* Source document *
((

By Bruce Barker
Not the end of the world for low disturbance seeders.
To address the lack of research on the impact of seed placement and row spacing and their interactions with fungicides on net blotch disease in barley, research scientists Kelly Turkington, George Clayton, Neil Harker and John O’Donovan with Agriculture and Agri-Food Canada (AAFC) at Lacombe/Beaverlodge, Alberta, and Randy Kutcher with AAFC Melfort, Saskatchewan, conducted a three year study looking at leaf diseases and barley performance. Surprisingly, the results were not what they expected.
“The general school of thought is that when you go to wider row spacing, there is better air circulation and less humid conditions in the crop canopy. That should mean that wider row spacing and narrow row openers would have lower disease levels than a seeding system such as a sweep that essentially has random seed placement and without distinct seedrows,” explains Turkington. “However, what we found was the exact opposite.”

))

(Collected data)
((

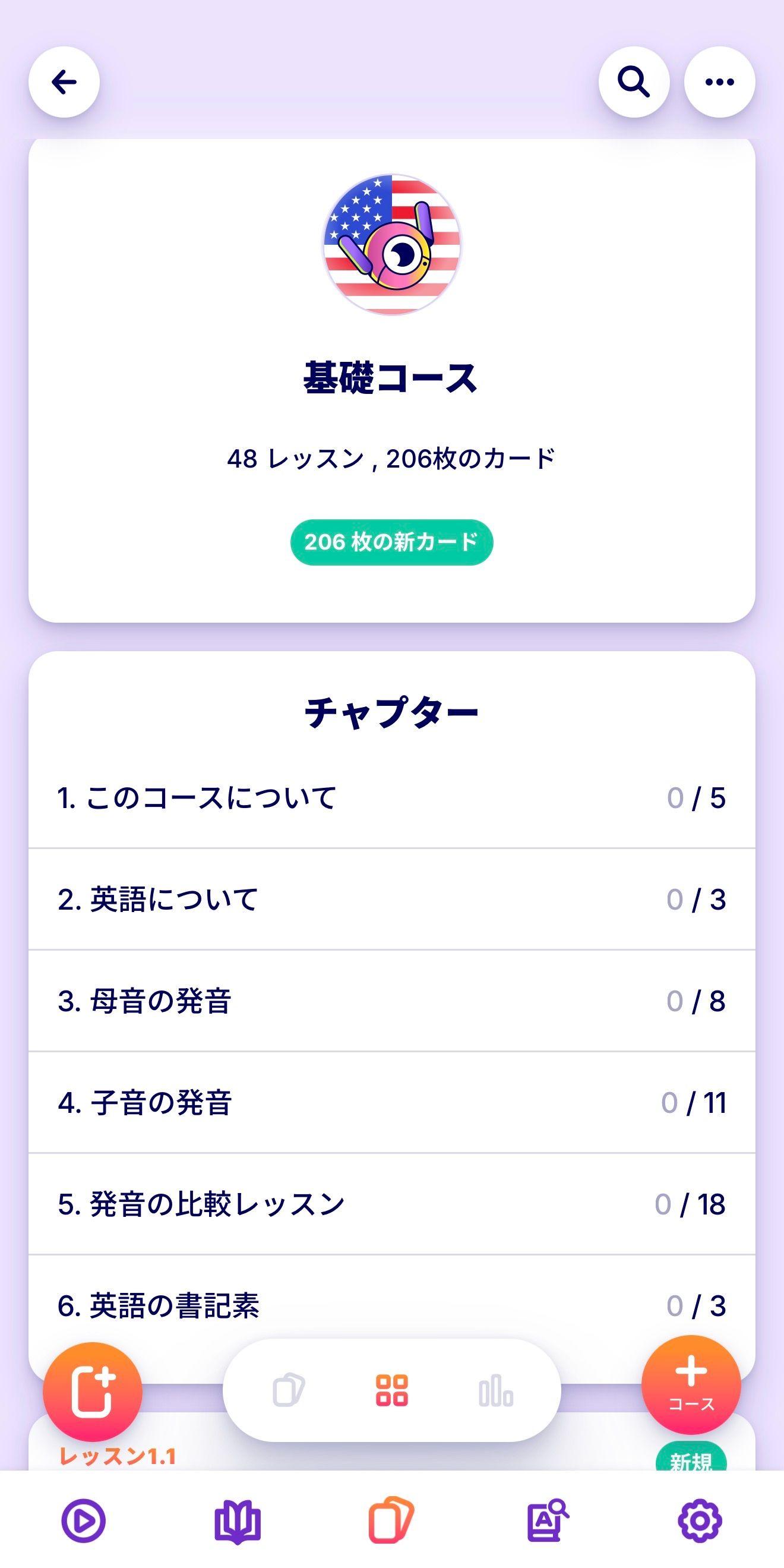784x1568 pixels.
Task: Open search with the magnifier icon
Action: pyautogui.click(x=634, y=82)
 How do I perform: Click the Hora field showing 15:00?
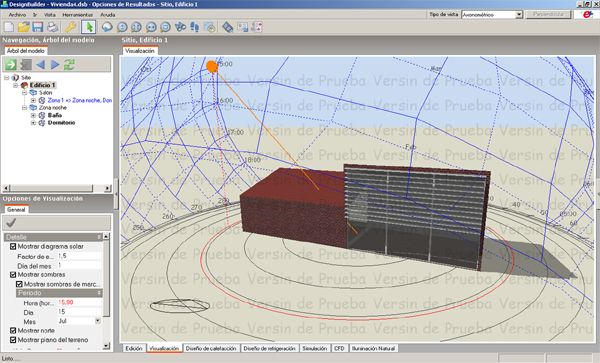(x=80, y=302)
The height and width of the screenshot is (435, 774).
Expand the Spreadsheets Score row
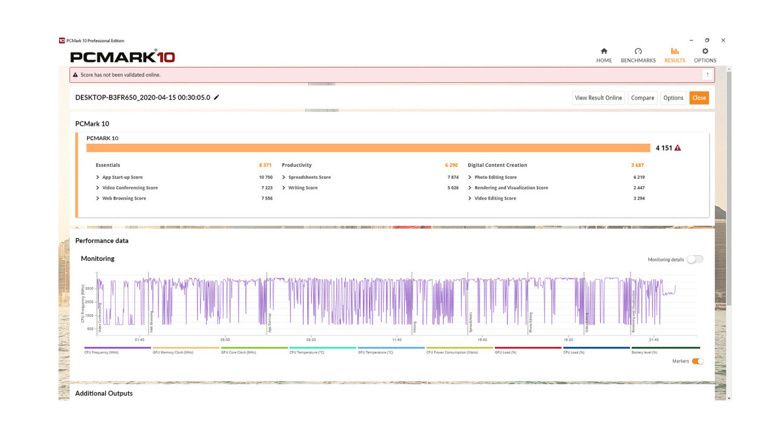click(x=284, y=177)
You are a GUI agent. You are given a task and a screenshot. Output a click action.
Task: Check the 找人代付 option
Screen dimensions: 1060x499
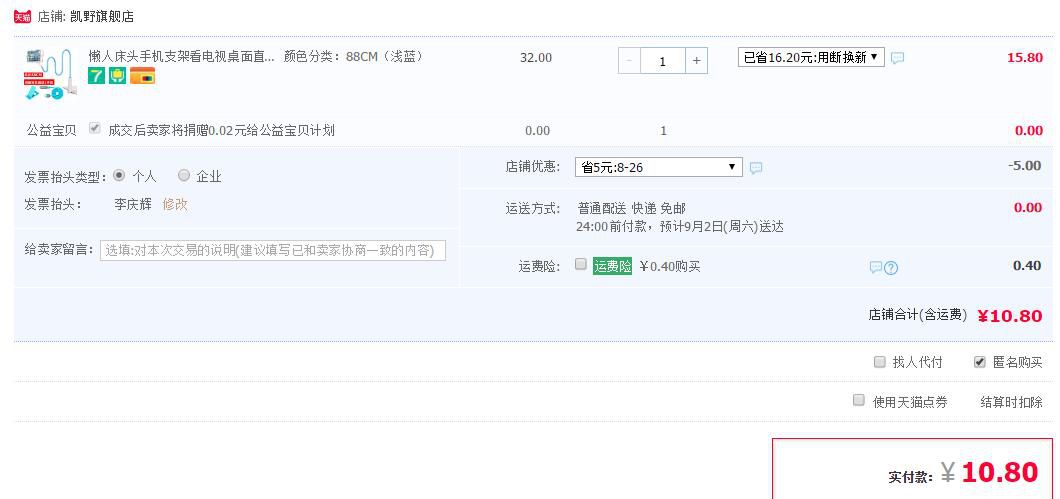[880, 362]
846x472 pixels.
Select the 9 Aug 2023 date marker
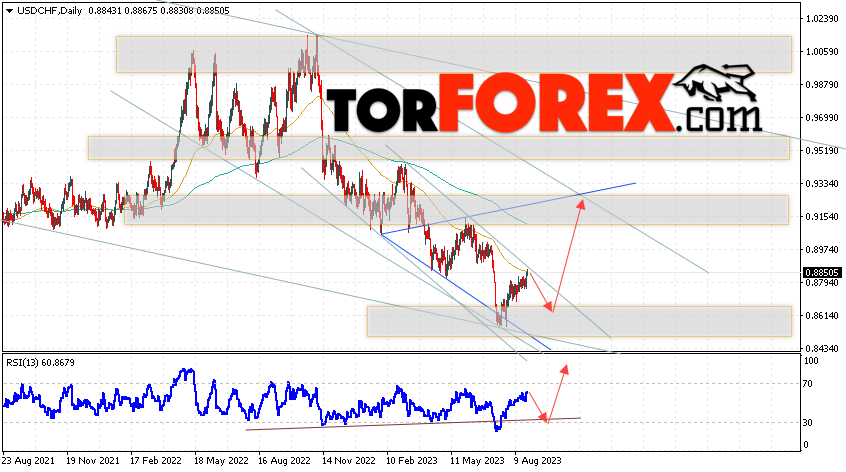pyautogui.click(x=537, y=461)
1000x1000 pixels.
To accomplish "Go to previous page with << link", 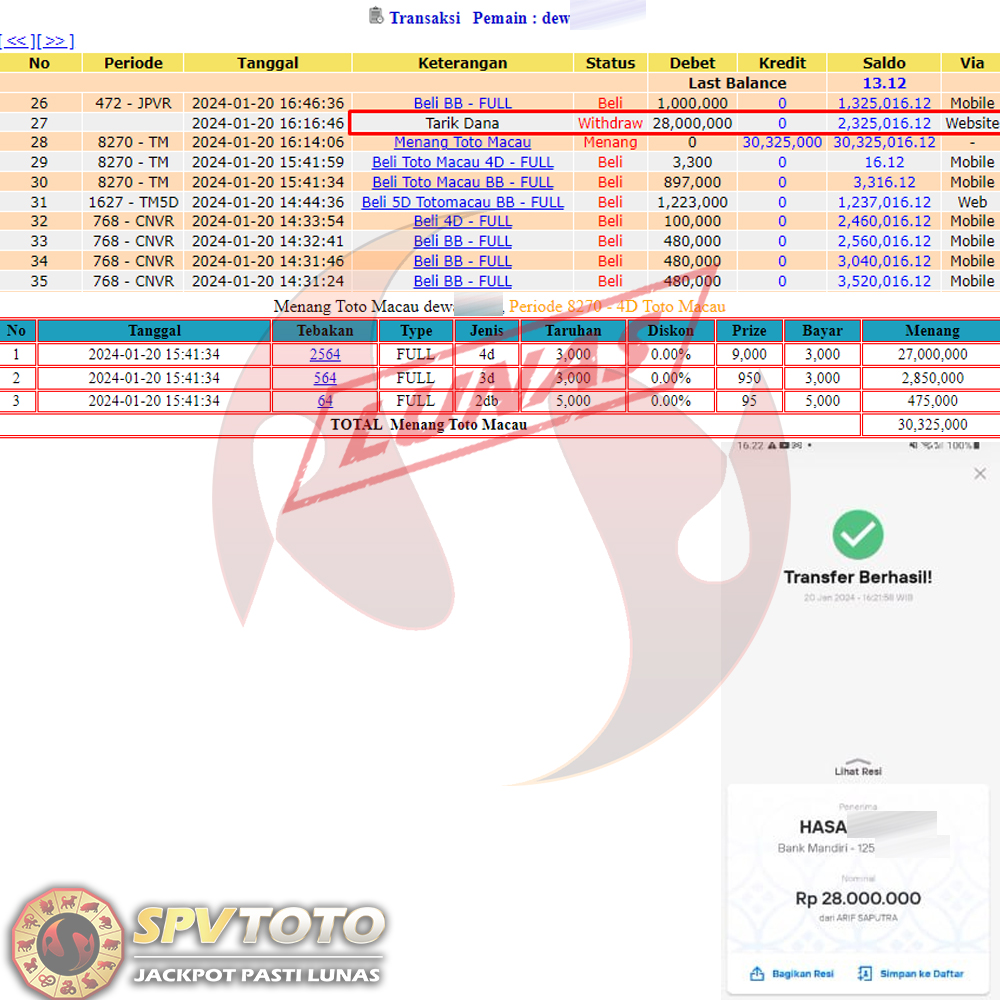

))

* What you need to do *
1. Answer these questions using the barley article above.
(a) Which barley leaf disease did the study address?
(b) How many years did the study run?
(c) According to Turkington, what does wider row spacing provide in the crop canopy under the general school of thought?
2. Resume the barley article above, starting right after Turkington's remark that ends with "the exact opposite."

* Results *
1.
(a) Net blotch.
(b) Three years.
(c) Better air circulation and less humid conditions.

2.
The direct seeding field experiment was conducted at Lacombe and Beaverlodge, Alberta and Melfort, Saskatchewan to evaluate the effect of three seedbed utilization treatments and six foliar fungicide timing and rate treatments on disease severity and production characteristics of barley. Seedbed treatments included row spacing at nine and 12 inches (23cm or 30cm) with a knife opener, or spread bands with a 11.2 inch (28cm) sweep and a nine inch (23cm) row spacing. Fungicide treatments included full and split applications of Tilt at the two to three leaf, flag leaf and heading stages with an untreated control.
Net blotch severity was worse for narrow row openers
Contrary to what was expected, there was less net blotch with the sweep openers. Overall, the lowest levels of net blotch on the flag leaf were consistently observed for sweep, 14 perc ent leaf area diseased versus 18 percent for the nine inch and 20 percent for the 12 inch row spacing. On the penultimate leaf, net blotch severity for nine inch and 12 inch row spacing was 33 percent and 35 per cent, respectively, compared with 21 percent for the sweep system.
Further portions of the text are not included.